New worm pretends to be a BugBear antidote
Romanian company SOFTWIN, a developer of BitDefender line of Anti Virus products, warns of a new worm that is trying to mask itself as an antidote to the infamous BugBear. The worm comes as an attached zip file in an e-mail message with this characteristics:
From: Alerta_RaPida boletin@viralert.net
Subject: ProTeccion TOTAL contra W32/Bugbear (30dias)
Attachment: protect.zip
When the user starts the attached protect.exe, the following message will be shown:
Screenshot courtesy of BitDefender.com
If the OK button is pressed, the vorm renames the original regedit.exe file to m_regedit.exe and copies itself as regedit.exe. Also a key with a full path to protect.exe is added to:
HKEY_LOCAL_MACHINESoftwareMicrosoftWindowsCurrentVersionRunXRF
Disguising itself as regedit.exe, when the user will try to run regedit.exe it will delete the above registry key (so the user cannot detect it by looking to that registry key) and when the program is closed it will write back the registry value.

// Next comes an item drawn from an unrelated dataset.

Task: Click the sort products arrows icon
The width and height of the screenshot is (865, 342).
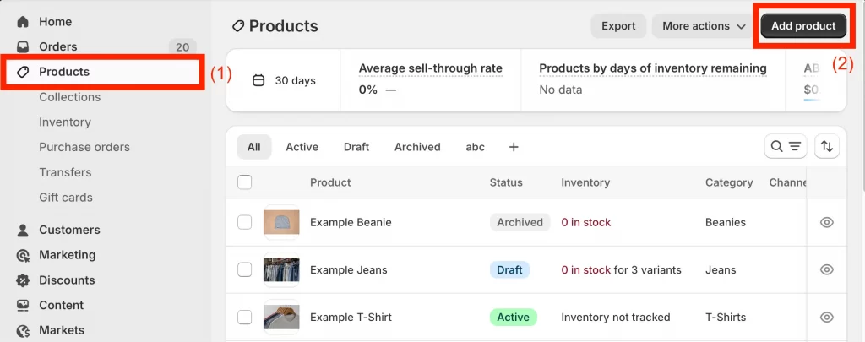Action: click(x=827, y=146)
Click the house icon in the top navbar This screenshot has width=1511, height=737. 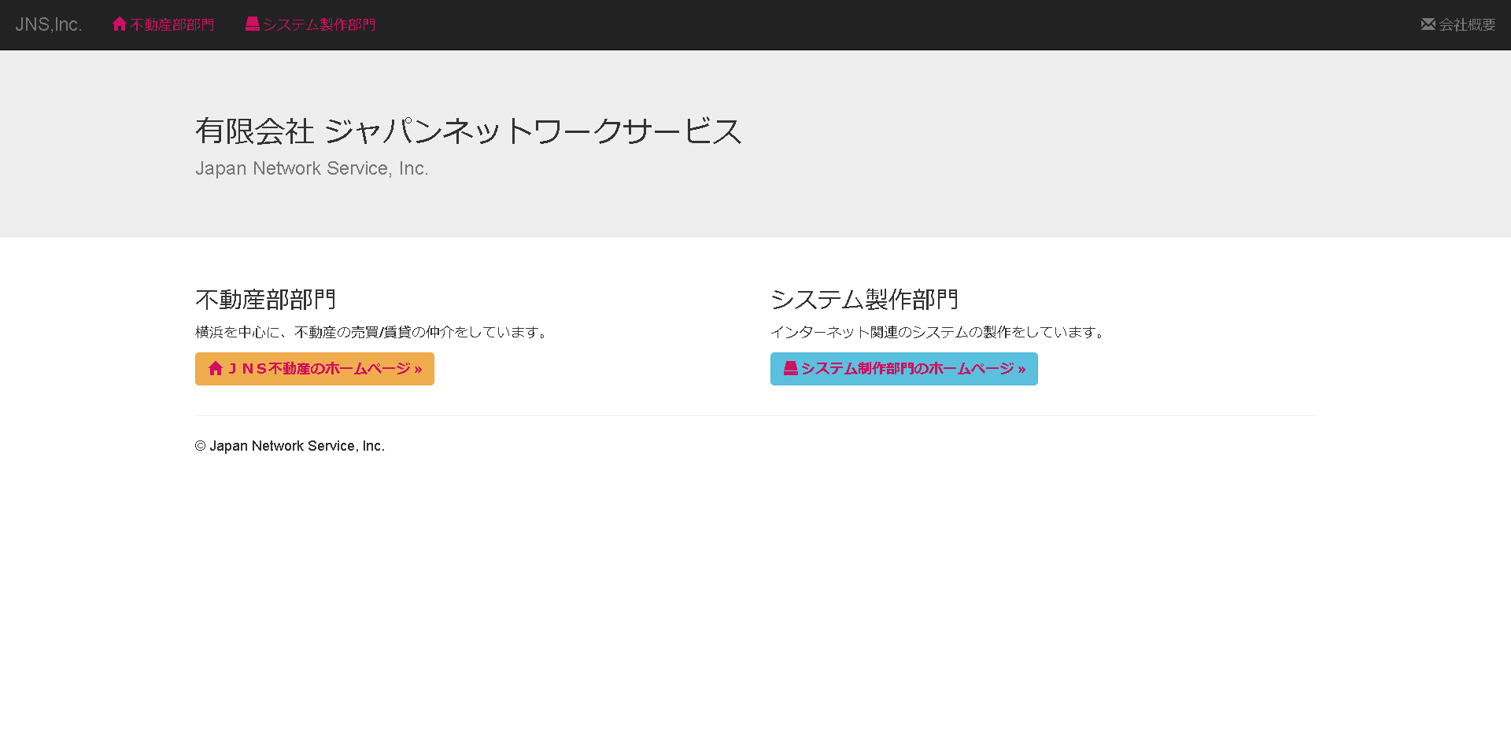[120, 24]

The worm also reads information about the Internet Settings and steals e-mail addresses from Windows Address Book. BitDefender researchers noted that the following files are created in the System directory: PrTecTor.exe (the worm), m_prgrm.zip (attachment for the infected emails), m_Base64.xrf (attachment encoded in Base64 format) and m_WAB.xrf (list of e-mail addresses).